Prim's algorithm

You've already become familiar with the minimum spanning tree (MST) – the concept that is widely used in many fields, including machine learning, cluster analysis, network design, and urban planning. However, to use it successfully, you need to know the algorithms, that help to find the MST. This topic is exactly about one of them – Prim's algorithm. So, let's learn about it right now!

The algorithm

Before diving into the algorithm, let's remember some important definitions. Firstly, a spanning tree is such a subgraph of the initial graph, that is a tree and connects all of its vertices. Consequently, a minimum spanning tree is a spanning tree with the minimum possible sum of the weights of its edges.

Now, it is time to move on to the algorithm itself. Prim's algorithm allows us to find a minimum spanning tree in an undirected connected weighted graph. The algorithm starts constructing a tree with a single node. At each step, it considers all edges $\{x, y\}$ such that $x$ is a node of the current tree and $y$ is not. Among all such edges, you add the one with the smallest weight to the current tree. So, the algorithm is greedy: at each step, an edge giving the best possible advantage is selected. The steps of the algorithm are the following:

1. Select any node in a graph as the first node of a spanning tree.

2. Consider all edges $\{x, y\}$ such that $x$ is a node of the current tree and $y$ is not.

3. Among all such edges, choose the one with the smallest weight and add it to the current tree.
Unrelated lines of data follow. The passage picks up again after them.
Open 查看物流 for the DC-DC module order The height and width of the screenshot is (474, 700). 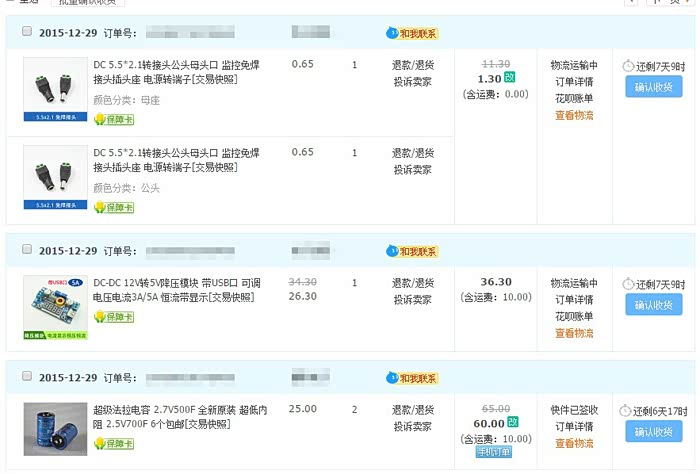tap(574, 333)
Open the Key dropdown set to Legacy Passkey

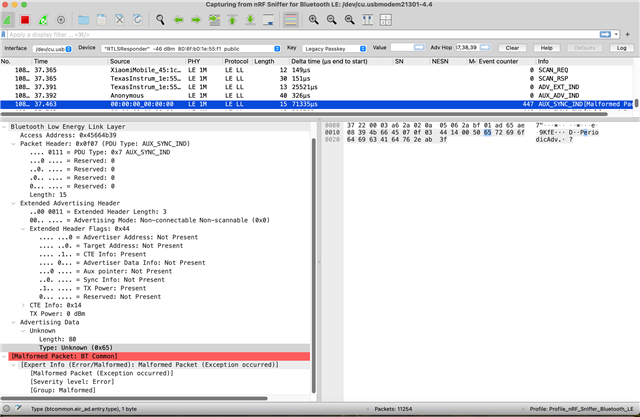pos(334,48)

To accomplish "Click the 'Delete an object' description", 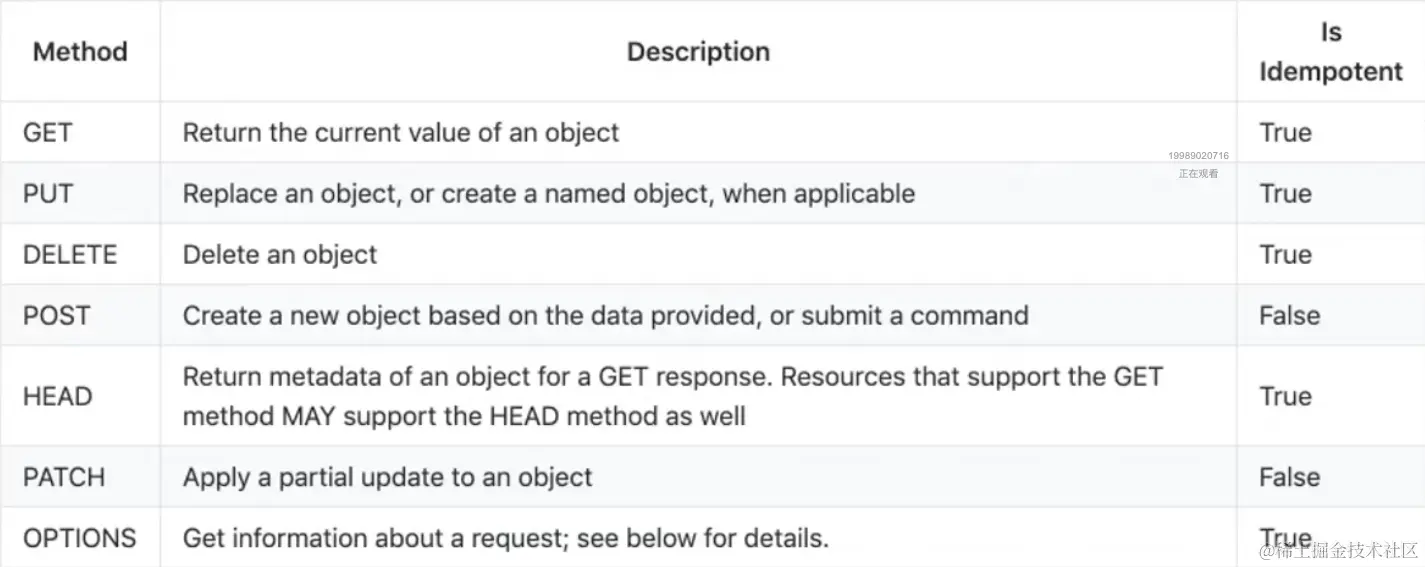I will (280, 254).
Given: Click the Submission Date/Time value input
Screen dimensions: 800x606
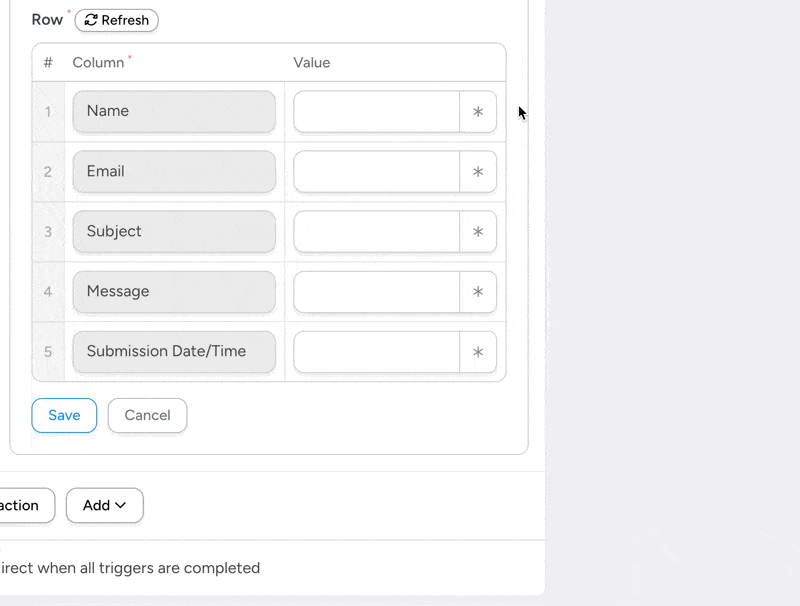Looking at the screenshot, I should tap(378, 352).
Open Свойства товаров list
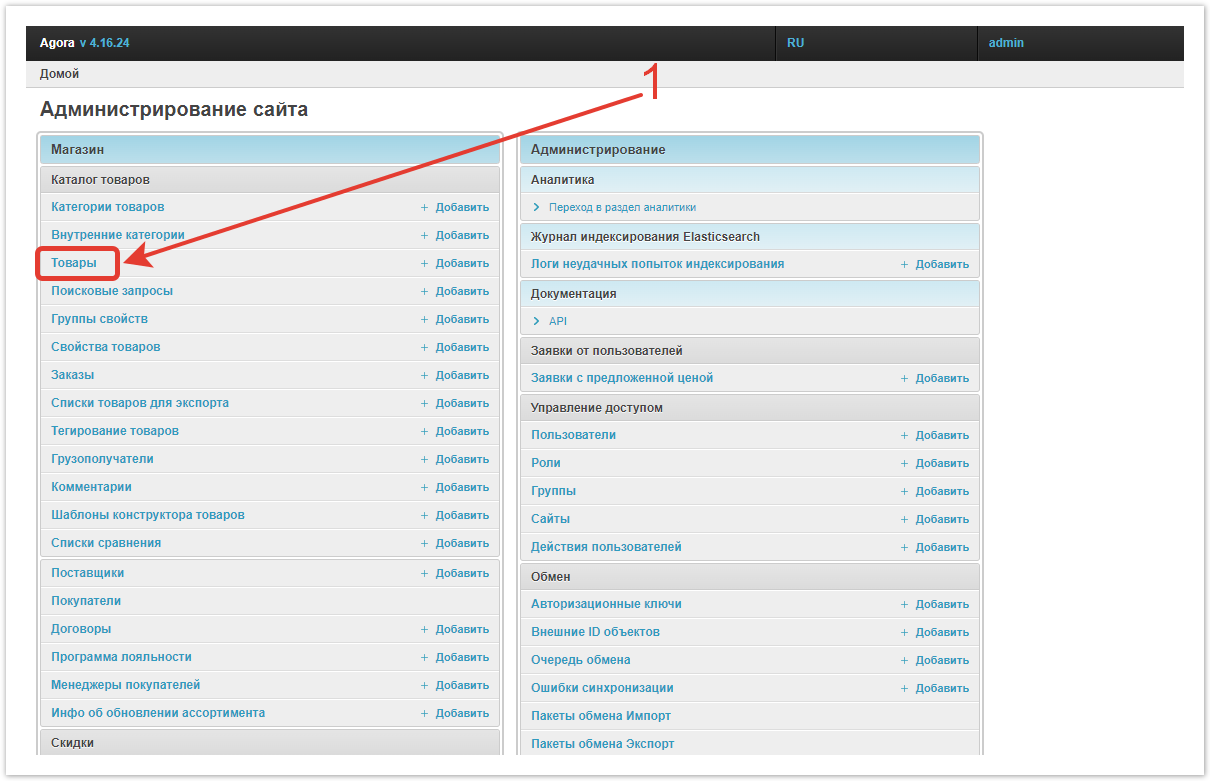The image size is (1210, 781). (x=105, y=347)
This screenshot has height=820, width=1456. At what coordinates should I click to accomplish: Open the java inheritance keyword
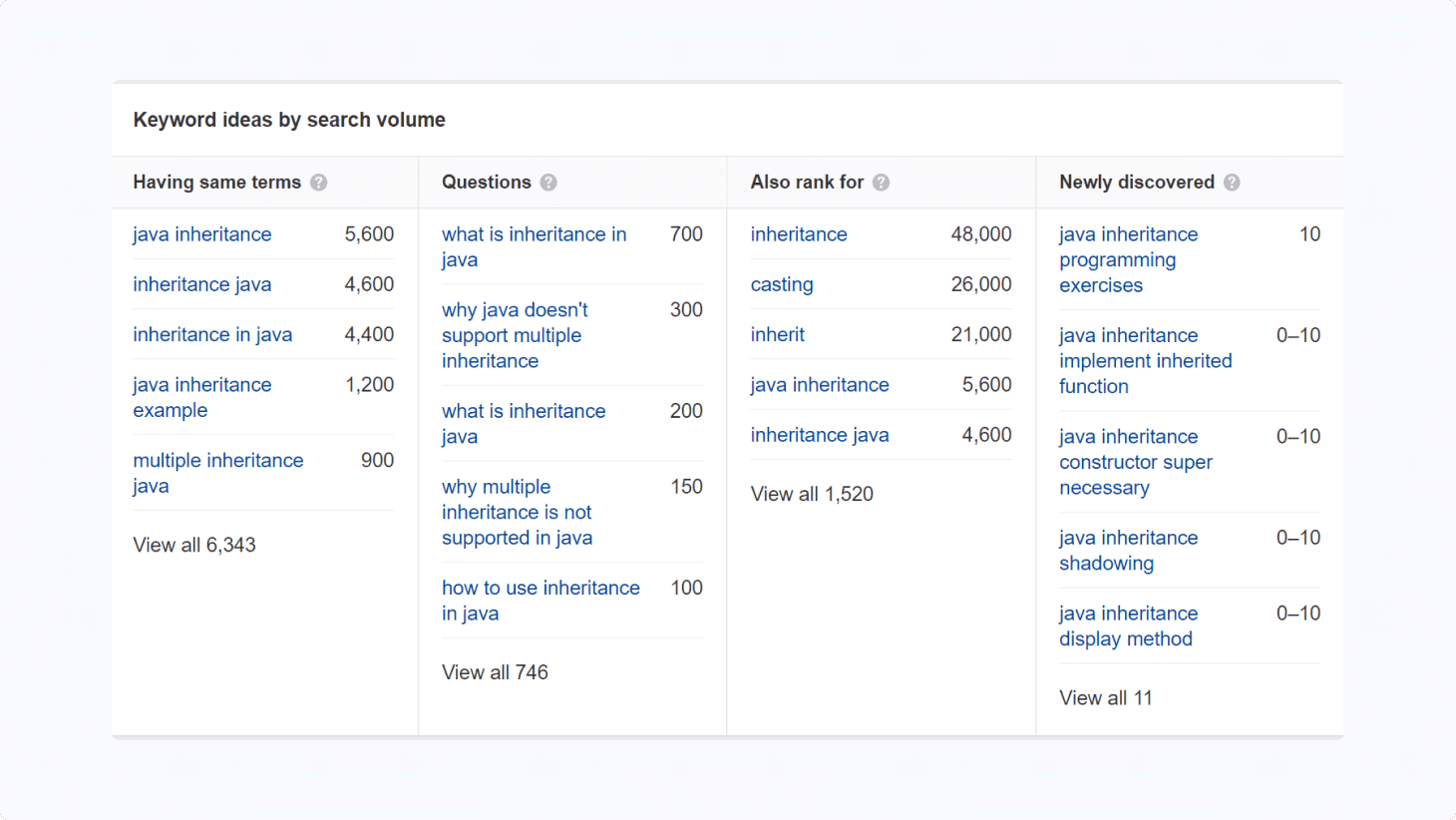(201, 233)
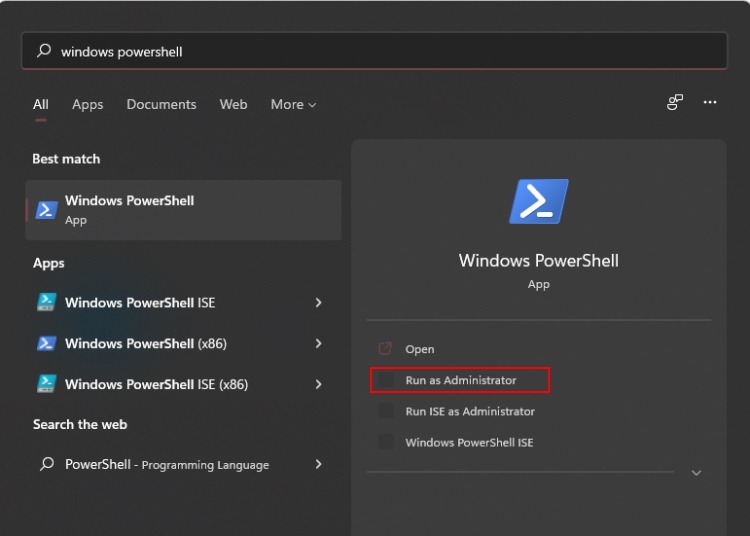Image resolution: width=750 pixels, height=536 pixels.
Task: Select Run ISE as Administrator
Action: click(469, 411)
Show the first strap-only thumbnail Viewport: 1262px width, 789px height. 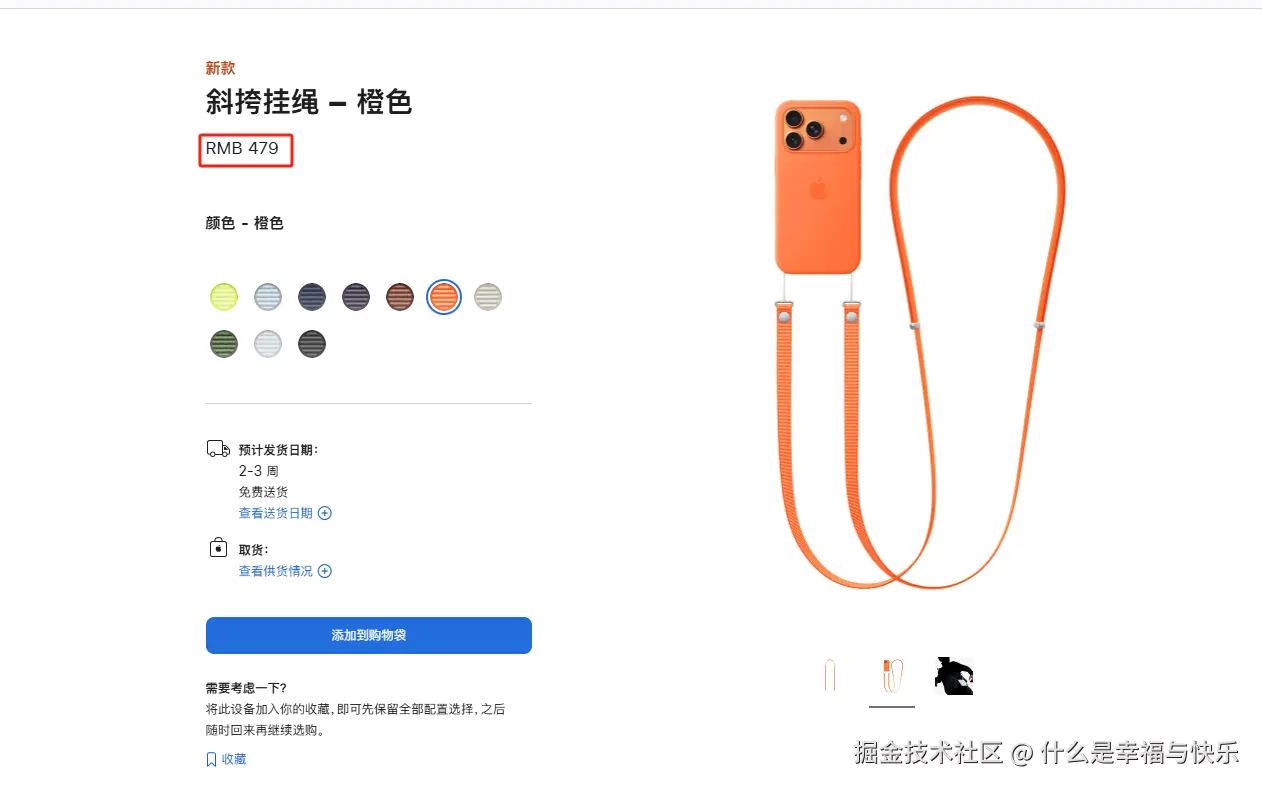point(830,676)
4. Repeat steps 2-3 while there are edges that can be added to the current tree. Then, return the resulting tree as a final answer.

Can we be sure that this algorithm doesn't form cycles in a resulting graph? Actually, we can! Indeed, after each iteration of the algorithm, we add a new vertex to the tree. If at some point a cycle appeared, it would mean that this node is already connected to some vertex of the tree. But it is a contradiction since we add only those vertices, that have not been added to the tree yet.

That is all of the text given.